▶ [PROVIDED INFORMATION]
-- Begin --
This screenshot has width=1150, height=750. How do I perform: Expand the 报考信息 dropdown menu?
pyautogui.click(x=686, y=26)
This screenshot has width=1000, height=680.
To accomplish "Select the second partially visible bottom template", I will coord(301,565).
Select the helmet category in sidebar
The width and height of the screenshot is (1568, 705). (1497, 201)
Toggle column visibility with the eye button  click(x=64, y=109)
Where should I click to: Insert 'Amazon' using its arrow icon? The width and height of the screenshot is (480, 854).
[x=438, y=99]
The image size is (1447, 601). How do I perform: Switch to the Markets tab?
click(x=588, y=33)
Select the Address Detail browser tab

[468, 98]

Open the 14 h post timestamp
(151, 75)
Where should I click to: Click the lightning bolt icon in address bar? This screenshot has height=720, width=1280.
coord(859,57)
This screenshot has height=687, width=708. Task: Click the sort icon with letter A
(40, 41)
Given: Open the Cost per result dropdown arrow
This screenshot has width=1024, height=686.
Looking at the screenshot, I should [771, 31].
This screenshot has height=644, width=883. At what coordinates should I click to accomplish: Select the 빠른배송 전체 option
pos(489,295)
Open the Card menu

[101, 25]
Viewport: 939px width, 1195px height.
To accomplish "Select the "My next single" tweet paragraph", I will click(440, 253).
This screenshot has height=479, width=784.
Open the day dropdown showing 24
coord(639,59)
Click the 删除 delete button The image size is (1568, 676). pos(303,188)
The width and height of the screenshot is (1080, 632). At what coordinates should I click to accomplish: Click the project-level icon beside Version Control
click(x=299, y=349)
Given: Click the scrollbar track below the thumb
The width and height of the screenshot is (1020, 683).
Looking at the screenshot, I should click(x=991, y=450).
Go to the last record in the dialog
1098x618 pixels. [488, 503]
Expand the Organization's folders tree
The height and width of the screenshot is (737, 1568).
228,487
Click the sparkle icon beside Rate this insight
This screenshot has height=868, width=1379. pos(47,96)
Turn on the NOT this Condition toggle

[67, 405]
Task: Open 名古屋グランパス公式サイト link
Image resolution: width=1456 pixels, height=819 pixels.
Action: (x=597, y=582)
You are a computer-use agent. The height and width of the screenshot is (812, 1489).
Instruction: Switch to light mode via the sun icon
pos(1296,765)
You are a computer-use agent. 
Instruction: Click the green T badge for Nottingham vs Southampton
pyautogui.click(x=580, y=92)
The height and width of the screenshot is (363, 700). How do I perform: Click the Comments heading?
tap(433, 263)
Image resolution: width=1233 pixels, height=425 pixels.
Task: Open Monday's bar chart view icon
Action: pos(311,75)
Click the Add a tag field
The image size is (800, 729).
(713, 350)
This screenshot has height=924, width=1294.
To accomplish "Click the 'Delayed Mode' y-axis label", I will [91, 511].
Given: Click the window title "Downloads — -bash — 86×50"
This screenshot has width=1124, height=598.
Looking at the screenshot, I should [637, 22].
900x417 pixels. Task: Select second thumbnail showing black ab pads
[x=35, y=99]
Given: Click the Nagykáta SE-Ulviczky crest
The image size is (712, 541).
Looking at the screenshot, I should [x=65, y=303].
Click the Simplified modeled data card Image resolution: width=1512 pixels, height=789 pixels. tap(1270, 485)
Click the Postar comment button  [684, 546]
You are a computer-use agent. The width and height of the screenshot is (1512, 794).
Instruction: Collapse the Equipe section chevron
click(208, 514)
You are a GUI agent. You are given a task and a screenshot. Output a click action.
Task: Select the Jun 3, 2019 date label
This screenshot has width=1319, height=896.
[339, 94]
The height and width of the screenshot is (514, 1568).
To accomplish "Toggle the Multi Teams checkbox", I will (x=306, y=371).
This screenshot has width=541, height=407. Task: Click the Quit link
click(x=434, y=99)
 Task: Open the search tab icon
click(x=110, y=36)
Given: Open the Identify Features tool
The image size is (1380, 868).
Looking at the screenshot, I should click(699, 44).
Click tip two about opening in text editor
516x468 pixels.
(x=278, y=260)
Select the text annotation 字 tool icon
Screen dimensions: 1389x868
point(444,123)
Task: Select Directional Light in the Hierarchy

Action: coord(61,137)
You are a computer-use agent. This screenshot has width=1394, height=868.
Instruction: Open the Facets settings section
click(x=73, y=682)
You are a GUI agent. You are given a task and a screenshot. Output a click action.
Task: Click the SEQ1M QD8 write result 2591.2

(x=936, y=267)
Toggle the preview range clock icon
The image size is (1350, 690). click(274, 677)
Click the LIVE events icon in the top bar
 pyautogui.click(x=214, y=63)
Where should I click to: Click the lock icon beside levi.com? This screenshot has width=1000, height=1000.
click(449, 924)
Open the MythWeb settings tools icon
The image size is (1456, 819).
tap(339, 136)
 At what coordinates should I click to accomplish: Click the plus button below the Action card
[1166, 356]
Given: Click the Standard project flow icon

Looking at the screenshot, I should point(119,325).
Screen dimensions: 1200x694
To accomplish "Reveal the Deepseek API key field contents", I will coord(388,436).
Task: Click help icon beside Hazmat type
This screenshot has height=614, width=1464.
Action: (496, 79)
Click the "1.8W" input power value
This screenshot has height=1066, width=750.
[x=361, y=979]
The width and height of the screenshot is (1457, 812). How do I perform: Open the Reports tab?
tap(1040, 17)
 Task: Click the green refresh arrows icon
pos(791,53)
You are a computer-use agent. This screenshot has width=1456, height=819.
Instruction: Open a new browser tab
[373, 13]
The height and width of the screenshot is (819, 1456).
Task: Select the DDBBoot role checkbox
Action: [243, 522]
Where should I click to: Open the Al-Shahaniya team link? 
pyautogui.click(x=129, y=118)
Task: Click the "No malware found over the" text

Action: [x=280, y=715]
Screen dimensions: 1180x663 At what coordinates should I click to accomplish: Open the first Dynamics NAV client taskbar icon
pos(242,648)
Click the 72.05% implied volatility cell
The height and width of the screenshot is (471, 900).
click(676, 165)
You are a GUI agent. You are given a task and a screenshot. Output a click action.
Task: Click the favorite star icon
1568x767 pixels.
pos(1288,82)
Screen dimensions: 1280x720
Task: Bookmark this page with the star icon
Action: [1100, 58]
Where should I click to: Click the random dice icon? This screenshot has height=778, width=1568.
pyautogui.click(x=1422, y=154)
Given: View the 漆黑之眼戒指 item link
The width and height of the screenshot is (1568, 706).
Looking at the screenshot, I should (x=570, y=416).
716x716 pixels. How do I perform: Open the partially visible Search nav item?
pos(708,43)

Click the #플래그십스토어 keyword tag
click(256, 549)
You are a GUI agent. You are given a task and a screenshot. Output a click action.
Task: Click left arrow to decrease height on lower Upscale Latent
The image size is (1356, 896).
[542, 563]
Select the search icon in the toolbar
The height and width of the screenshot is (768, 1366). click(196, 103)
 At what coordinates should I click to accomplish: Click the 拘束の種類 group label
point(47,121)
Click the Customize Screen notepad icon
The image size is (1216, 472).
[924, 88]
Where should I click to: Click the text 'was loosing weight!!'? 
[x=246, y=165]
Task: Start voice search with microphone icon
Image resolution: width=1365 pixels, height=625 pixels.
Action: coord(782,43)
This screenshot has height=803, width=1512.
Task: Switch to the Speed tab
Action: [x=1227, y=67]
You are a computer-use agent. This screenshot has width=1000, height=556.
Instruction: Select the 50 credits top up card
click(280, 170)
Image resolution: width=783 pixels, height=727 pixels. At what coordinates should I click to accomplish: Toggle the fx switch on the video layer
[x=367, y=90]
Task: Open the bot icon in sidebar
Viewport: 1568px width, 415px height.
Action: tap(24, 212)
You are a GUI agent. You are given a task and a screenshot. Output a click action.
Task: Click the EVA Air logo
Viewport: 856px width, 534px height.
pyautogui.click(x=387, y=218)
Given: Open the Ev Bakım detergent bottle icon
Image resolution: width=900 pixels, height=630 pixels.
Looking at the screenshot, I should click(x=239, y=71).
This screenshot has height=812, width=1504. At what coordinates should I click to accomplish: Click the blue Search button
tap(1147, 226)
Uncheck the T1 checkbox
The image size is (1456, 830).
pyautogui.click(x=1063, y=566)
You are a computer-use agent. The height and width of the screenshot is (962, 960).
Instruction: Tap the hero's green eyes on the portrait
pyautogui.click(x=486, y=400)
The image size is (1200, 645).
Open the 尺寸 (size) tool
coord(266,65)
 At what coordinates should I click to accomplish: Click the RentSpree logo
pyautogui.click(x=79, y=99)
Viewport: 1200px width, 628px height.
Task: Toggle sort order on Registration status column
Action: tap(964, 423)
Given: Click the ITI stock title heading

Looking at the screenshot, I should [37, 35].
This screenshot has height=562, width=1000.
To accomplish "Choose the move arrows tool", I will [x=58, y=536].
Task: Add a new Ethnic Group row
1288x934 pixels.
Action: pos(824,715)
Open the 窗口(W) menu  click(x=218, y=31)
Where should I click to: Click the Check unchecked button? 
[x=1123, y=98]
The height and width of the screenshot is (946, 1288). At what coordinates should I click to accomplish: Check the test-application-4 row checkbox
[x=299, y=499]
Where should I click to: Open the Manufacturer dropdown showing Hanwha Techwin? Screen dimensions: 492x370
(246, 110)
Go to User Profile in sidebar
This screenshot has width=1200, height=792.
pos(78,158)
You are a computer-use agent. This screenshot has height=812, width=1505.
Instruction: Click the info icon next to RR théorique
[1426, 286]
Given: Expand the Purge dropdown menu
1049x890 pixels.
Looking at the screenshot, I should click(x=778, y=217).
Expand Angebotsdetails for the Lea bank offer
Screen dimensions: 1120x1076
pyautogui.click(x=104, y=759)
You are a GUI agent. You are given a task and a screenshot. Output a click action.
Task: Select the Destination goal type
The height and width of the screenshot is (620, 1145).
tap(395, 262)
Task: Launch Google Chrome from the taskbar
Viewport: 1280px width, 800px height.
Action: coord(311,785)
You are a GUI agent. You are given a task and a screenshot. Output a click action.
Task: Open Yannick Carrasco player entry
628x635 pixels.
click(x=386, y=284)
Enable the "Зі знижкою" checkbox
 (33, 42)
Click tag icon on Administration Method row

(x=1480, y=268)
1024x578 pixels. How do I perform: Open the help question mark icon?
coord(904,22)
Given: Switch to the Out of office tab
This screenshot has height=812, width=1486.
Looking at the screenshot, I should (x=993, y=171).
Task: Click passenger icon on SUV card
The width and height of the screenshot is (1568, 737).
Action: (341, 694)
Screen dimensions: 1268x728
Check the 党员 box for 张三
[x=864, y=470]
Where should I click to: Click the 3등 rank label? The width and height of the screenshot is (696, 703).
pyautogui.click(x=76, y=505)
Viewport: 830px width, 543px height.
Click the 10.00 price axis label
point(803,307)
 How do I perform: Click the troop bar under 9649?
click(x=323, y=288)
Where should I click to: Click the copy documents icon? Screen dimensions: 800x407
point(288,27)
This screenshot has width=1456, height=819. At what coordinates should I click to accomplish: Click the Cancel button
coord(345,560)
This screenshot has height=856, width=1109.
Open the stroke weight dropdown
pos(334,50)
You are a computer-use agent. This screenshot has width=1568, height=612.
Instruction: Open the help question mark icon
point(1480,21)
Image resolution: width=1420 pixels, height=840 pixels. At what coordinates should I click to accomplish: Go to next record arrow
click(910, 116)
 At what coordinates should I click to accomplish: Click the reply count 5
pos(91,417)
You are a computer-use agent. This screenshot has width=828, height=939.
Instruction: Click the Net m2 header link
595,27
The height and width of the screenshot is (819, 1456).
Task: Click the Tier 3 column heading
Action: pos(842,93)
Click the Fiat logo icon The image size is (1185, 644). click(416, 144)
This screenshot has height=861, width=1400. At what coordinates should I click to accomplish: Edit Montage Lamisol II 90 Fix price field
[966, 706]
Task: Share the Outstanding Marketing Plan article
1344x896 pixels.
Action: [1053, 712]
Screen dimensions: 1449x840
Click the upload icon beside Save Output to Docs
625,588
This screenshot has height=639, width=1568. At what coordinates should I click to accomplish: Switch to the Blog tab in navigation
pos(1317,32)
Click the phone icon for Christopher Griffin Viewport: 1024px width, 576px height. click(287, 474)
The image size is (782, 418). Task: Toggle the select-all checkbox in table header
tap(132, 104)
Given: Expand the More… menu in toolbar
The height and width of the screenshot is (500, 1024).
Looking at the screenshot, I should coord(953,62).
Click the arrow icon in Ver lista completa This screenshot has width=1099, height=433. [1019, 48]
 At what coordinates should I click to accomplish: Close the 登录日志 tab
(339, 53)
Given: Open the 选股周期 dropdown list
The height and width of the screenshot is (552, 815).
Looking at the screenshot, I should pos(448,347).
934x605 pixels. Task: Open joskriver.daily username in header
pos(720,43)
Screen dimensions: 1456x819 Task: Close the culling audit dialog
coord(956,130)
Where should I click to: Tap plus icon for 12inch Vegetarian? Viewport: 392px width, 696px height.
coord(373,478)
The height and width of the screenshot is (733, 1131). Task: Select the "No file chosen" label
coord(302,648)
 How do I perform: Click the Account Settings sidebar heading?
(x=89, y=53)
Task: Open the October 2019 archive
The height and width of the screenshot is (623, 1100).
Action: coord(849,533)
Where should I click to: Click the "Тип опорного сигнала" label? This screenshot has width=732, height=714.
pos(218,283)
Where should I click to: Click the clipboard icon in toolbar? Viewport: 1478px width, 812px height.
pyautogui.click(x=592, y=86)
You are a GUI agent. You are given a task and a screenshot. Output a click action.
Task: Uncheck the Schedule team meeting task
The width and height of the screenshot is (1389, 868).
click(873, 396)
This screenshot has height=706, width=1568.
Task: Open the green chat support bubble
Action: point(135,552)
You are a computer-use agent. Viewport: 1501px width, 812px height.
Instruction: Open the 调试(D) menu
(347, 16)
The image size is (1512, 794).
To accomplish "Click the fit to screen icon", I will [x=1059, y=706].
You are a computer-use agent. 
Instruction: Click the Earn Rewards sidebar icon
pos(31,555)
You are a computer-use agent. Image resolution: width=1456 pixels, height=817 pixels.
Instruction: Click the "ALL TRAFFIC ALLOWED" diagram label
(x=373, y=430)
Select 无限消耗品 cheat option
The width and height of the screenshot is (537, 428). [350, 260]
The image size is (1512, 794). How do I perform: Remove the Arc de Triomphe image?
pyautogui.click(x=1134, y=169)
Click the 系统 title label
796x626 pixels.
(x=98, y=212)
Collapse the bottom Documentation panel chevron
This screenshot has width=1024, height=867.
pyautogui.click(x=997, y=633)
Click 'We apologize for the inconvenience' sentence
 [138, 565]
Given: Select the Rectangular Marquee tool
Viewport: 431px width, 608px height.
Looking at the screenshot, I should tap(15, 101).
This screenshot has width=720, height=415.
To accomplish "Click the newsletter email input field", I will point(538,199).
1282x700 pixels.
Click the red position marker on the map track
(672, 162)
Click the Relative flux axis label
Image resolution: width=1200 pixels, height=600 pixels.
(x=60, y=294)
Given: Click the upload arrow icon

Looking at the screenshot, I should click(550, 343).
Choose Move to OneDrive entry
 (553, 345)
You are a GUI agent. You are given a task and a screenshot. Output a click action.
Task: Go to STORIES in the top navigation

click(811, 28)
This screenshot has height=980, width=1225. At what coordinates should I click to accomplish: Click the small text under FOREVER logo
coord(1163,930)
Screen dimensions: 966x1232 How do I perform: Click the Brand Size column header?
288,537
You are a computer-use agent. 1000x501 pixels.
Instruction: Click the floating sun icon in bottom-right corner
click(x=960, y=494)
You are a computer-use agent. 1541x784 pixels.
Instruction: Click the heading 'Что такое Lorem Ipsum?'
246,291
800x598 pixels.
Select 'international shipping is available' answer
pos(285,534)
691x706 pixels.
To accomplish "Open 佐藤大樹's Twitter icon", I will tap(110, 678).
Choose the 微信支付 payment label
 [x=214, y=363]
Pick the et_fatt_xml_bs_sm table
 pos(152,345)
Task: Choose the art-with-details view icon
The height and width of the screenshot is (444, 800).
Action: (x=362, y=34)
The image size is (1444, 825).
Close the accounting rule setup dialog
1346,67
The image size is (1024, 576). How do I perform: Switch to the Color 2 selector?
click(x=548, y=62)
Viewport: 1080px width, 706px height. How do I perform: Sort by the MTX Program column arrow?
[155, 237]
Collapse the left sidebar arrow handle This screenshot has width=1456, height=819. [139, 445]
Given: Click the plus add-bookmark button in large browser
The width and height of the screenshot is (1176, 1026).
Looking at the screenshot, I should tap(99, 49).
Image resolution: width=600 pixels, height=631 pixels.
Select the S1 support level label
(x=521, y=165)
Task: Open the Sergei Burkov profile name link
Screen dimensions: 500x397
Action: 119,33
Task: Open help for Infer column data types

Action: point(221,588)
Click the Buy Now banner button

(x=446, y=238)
-- End --
▶ [TO BE DONE]
Could you reproduce the items verbatim, from the line with "This screenshot has height=562, width=1000." to the line with "[x=299, y=499]"?

▶ [RESPONSE BELOW]
This screenshot has height=562, width=1000.
To accomplish "Choose the move arrows tool", I will [x=58, y=536].
Task: Add a new Ethnic Group row
1288x934 pixels.
Action: pos(824,715)
Open the 窗口(W) menu  click(x=218, y=31)
Where should I click to: Click the Check unchecked button? 
[x=1123, y=98]
The height and width of the screenshot is (946, 1288). At what coordinates should I click to accomplish: Check the test-application-4 row checkbox
[x=299, y=499]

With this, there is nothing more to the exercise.